И возразить будет нечего. Однако что еще он может сейчас сделать?
Уйти. Уйти совсем. Отрешиться от земных дел. И спастись. Спасение в том, чтобы поступать как должно и принимать все, что будет. Должно молиться в уединении, молиться об Альберте, о владыке Адаме, о его сестре, о бедной, запутавшейся в собственных желаниях Ветке – обо всех людях в Долине. Но что будет, если ты уйдешь, Артур?
Люди молятся Миротворцу, как молились владыке Адаму, и расползается по Единой Земле гнилой запах из сожженных кумирен, люди верят в человека, полагая, что веруют в Господа. А дикие маги уже начали свою войну.
Они хотели выдать волю владыки Адама за волю Творца… Взяли грех на душу, что ж, бывает, но вот платить за это придется не только интуитам. Кто придумал вызвать элементалей? Уж не Ирма ли?

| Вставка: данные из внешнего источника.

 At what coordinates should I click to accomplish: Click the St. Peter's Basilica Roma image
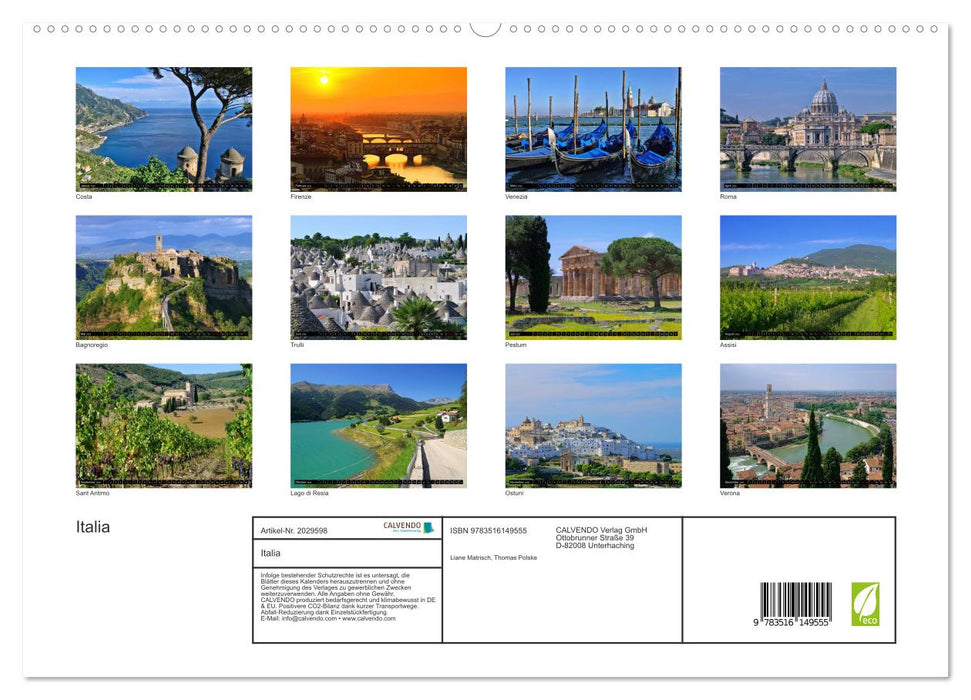807,129
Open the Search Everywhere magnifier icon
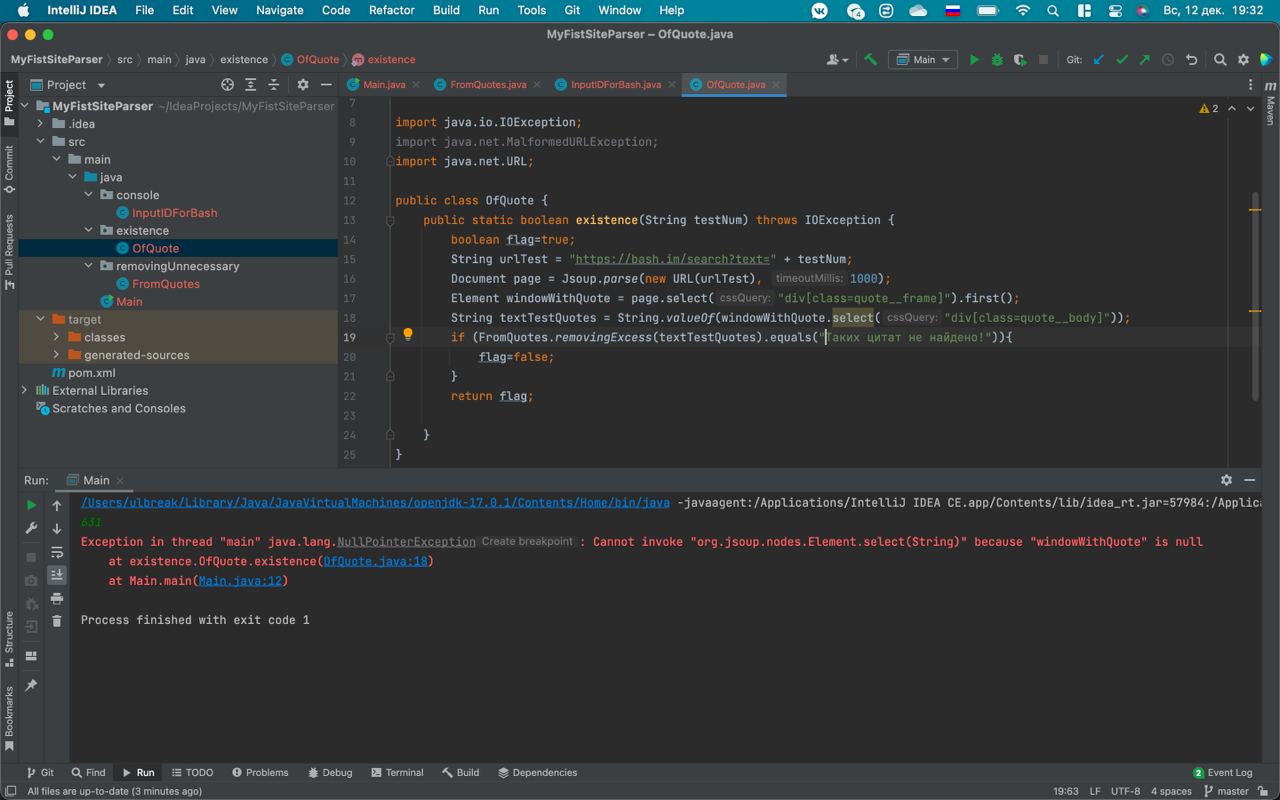The height and width of the screenshot is (800, 1280). 1220,60
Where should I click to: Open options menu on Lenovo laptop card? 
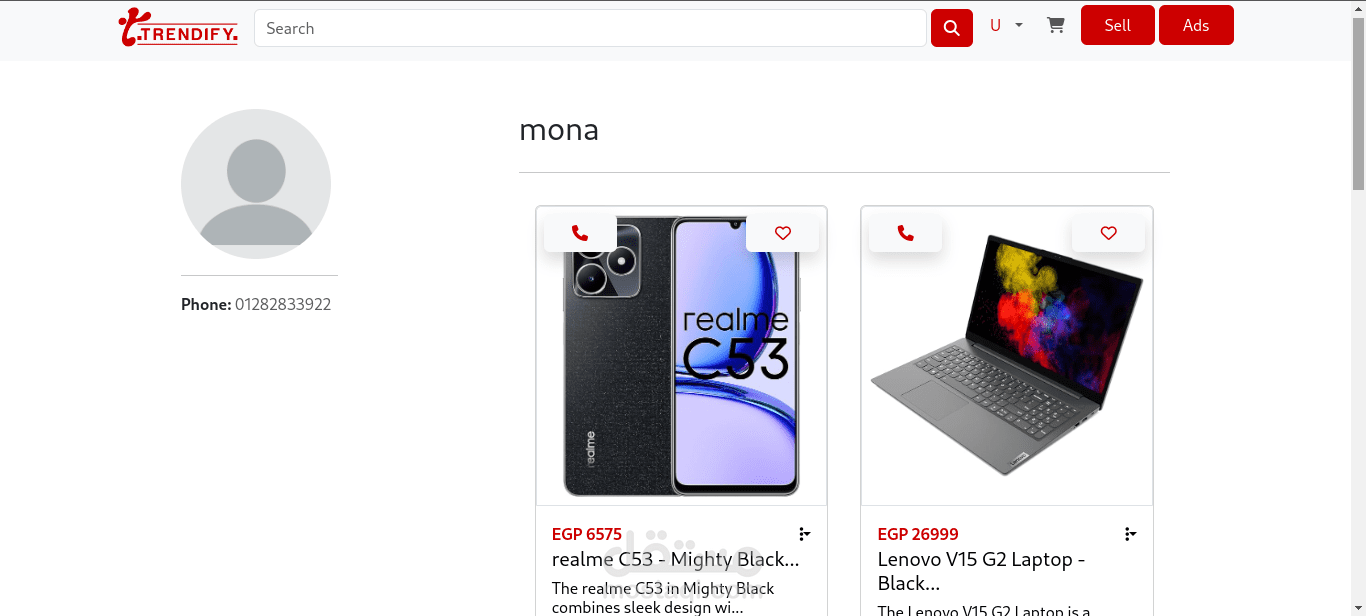tap(1130, 534)
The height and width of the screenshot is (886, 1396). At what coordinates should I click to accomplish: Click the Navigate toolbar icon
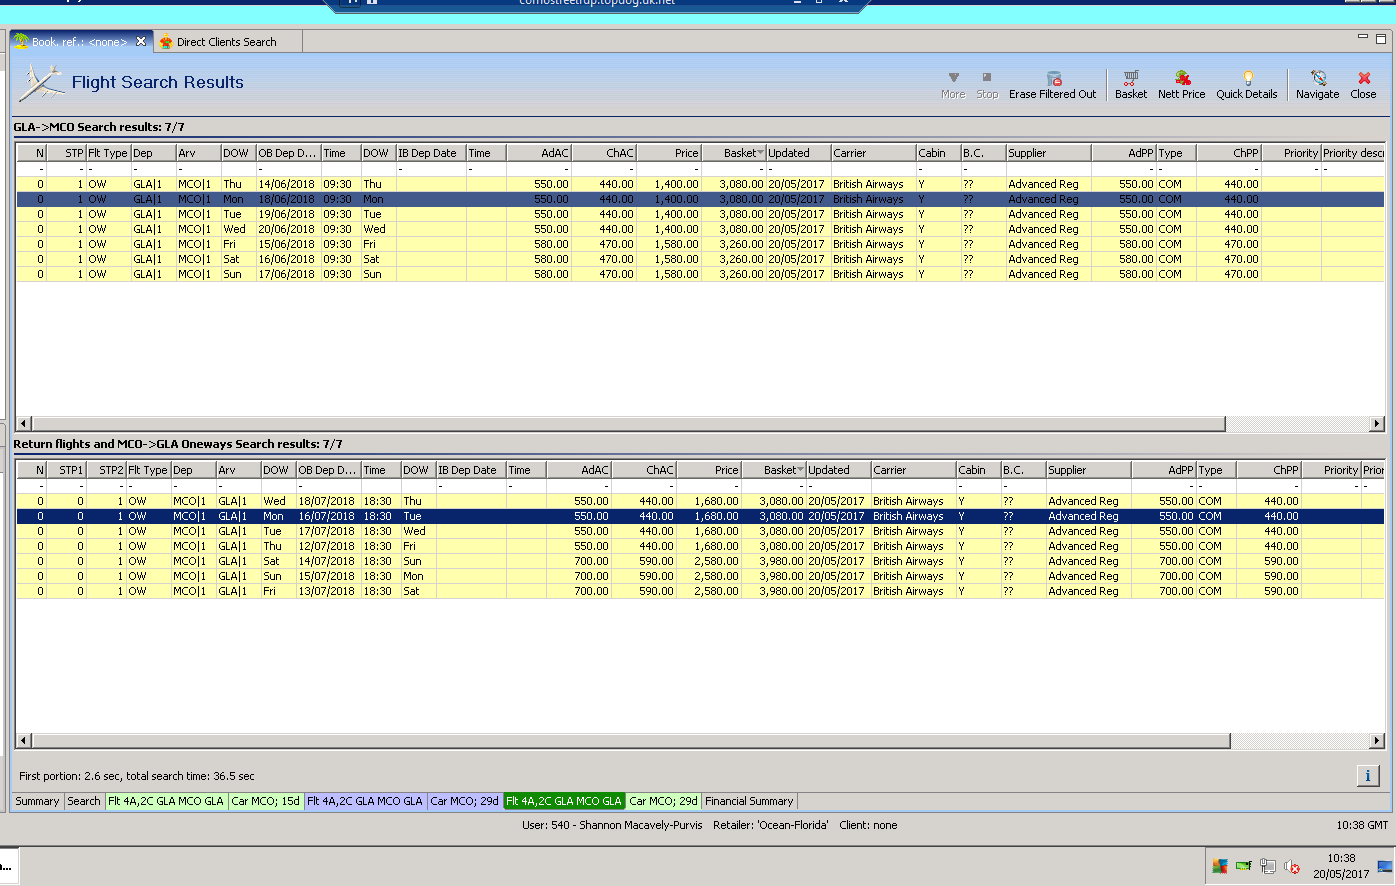tap(1317, 79)
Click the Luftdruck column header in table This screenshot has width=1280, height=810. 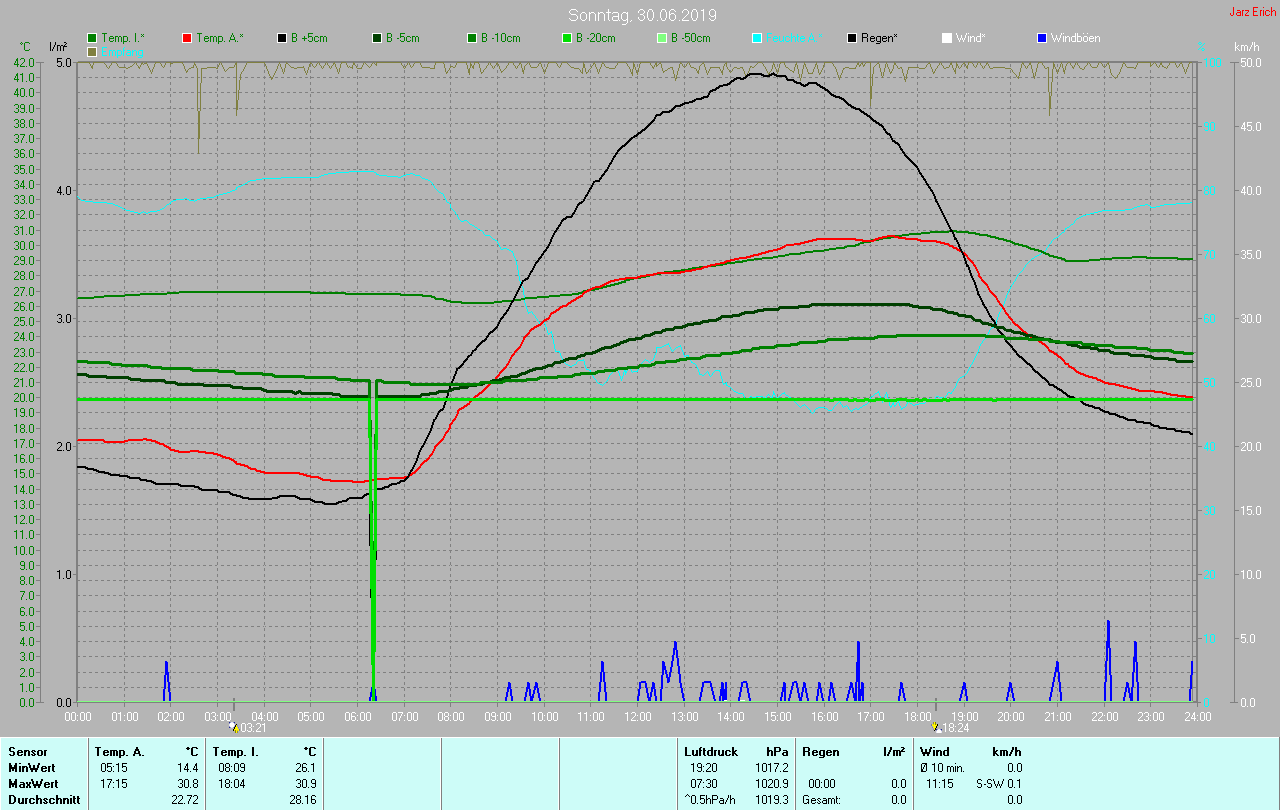click(710, 751)
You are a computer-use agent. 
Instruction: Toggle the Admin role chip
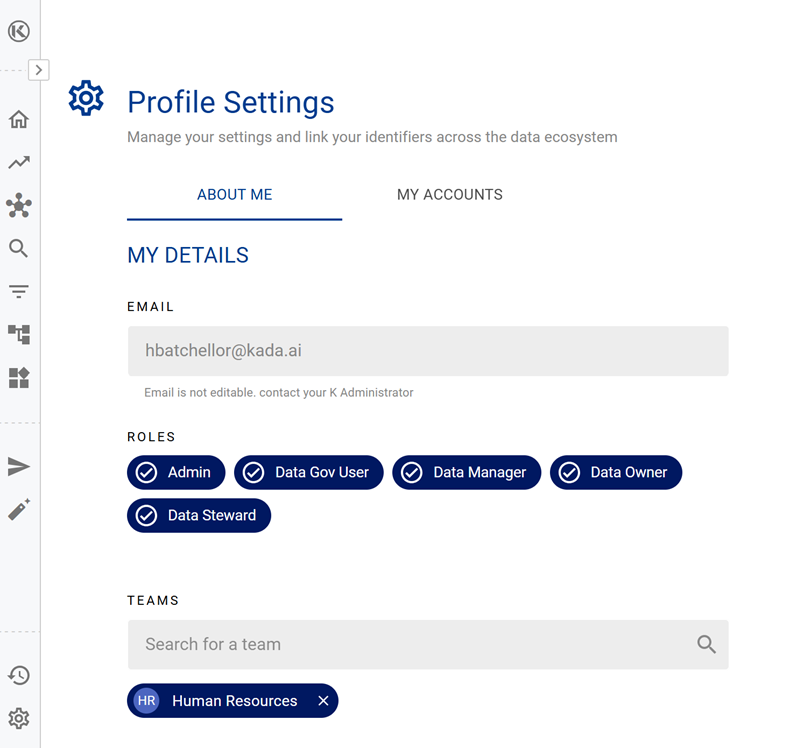(176, 473)
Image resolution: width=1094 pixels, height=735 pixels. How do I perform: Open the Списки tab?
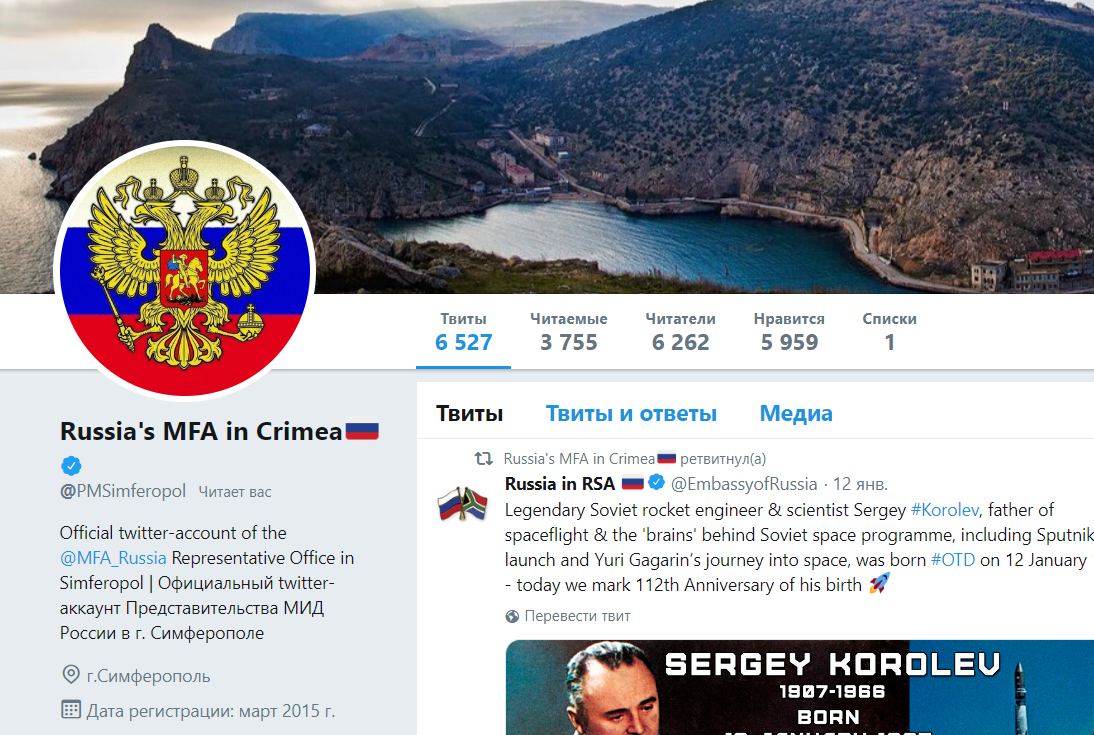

И в академии далеко не сразу поняли, что часовни Миротворца уничтожены духами. Духами, а не ангелами. А когда поняли, вспомнили, что в Единой Земле лишь оборотни водят дружбу со стихиями…
Письмо Старому ушло с герцогским курьером. Злое письмо. Старый мудр, но даже он вынужден порой подчиняться не разуму, а традициям. Старый не простит.
Герцог не дождется ответа – орден Храма успел перехватить гонца. Но будет новый гонец, и еще один, и еще – столько, сколько понадобится. А братья-рыцари – что станут думать они, когда поймут, что по приказу командора снова и снова действуют против воли правителя?
Вот и выходит, что надо остановить все это. Надо хотя бы попробовать. Вынудить того, на Триглаве, отпустить душу владыки Адама, убедить митрополита покаяться… Да его и убеждать не придется. Он сам начнет каяться, когда увидит, что натворил, куда хотел увести свою паству. Погасить смуту, остановить возможную войну, сделать все, что можно сделать.
Ведь уехать все равно некуда. Не пустит на Север стеклянная стена.
Все суета, тлен, и дела людей все равно что копошение муравьев в жидкой грязи, и важнее всего спасти свою душу. Сколько ее осталось, той души?
А сэр Герман, командор, лишь развел руками:
– Так вышло, Арчи: ты теряешь душу, и ты угроза для всего, что есть живого и в Единой Земле, и в Большом мире, куда мы вот-вот вернемся. Я знаю, ты ждешь от меня совета, но не представляю, что сказать тебе. На твоем месте я нашел бы способ умереть.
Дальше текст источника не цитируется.